A Love Letter to David Bowie

Something happened on the day he died
Spirit rose a metre then stepped aside
Somebody else took his place, and bravely cried
I’m a blackstar, I’m a star’s star, I’m a blackstar.
— "Blackstar," David Bowie
davidbowie.jpeg

To my Alien Friend,

You left your body behind for good yesterday.

I read it in the headlines as I scrolled the morning news.

I didn't cry. I didn't even pause. I just kept scrolling.

I didn't want to know.

I went to work. People there were talking about you. They were talking as if they'd known you. 

I just kept working. After all, I'd never met you.

After work, a sunny afternoon. My husband and I decided to go for a drive. He was very moved by your passing. 

"They're calling Blackstar his goodbye note," my husband was telling me, about the album you released only a few days ago.

I didn't want to know.

"Is it even any good?" I asked gruffly. I noted my own cynicism, and thought it best to try a new approach.

So I hit "play" on Blackstar as my husband pressed the gas pedal and turned the wheel.

And that's when my whole heart fell apart.

——————————

## DESCRIPTION OF THE TASK
Please resume the love letter to David Bowie, writing on from its final line, "And that's when my whole heart fell apart."

——————————

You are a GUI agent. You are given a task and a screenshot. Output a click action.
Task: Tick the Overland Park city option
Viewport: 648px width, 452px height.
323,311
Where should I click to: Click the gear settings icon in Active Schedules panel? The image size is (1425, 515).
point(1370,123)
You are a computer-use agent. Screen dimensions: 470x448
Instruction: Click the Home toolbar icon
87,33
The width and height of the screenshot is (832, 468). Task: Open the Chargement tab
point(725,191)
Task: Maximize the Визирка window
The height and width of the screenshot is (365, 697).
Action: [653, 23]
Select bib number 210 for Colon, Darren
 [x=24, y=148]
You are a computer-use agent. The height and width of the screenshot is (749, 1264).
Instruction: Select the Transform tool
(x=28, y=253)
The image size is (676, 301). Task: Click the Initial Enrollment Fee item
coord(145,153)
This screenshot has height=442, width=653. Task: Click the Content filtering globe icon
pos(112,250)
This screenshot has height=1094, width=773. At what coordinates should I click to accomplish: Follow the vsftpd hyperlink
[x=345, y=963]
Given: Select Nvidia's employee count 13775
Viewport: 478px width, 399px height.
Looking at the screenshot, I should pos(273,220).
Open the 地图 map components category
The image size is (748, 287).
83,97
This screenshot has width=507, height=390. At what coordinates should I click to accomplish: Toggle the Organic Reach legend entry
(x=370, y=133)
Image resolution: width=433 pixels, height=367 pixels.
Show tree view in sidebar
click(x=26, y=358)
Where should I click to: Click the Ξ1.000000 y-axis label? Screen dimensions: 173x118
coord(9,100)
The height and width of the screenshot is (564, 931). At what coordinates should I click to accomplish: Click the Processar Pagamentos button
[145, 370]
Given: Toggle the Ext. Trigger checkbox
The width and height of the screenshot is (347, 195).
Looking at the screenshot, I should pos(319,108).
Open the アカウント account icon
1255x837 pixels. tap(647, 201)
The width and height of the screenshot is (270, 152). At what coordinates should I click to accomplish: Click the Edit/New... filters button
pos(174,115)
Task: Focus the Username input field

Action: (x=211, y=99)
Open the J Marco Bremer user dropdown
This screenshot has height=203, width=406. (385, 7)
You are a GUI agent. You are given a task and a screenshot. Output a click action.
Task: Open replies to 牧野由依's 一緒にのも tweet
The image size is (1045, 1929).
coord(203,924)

——————————

## ANSWER TO THIS PROBLEM
A strange, complex, and lovely space-dream of a song was unravelling. And through the cacophonous beats, sweet harp and, yes, a saxophone, came a devastatingly familiar echo:

A voice I couldn't help but know.

It was your voice.

The same voice that had cried out a defense for every alienated, misunderstood adolescent across generations, including mine,

And these children that you spit on
as they try and change their worlds
are immune to your consultations
they’re quite aware of what they’re going through.

The same voice that had teased in the background at so many hip, drunken, rebellious twenty-somethings' house parties, 

Oh! You pretty things
don’t you know you’re driving your
Mamas and Papas insane?

The same voice that I'd merged my own with, singing along at the top of my lungs, on countless road trips and late night driving adventures,

Take a look at the lawman
beating up the wrong guy.
Oh man, wonder if he’ll ever know
he’s in the bestselling show.
Is there life on Mars?

Now, a different song. But the same voice. 

And I was in tears. Deep sobs.

Because the truth is I have met you.

I have known you. We've all known you.

You have bled your beautiful, alien heart and soul into every line, note, performance, alter-ego, and costume change you've ever created.

And you've offered it all, boldly and relentlessly.

And now, this. Blackstar. A magnificent farewell. But I don't want the song to end.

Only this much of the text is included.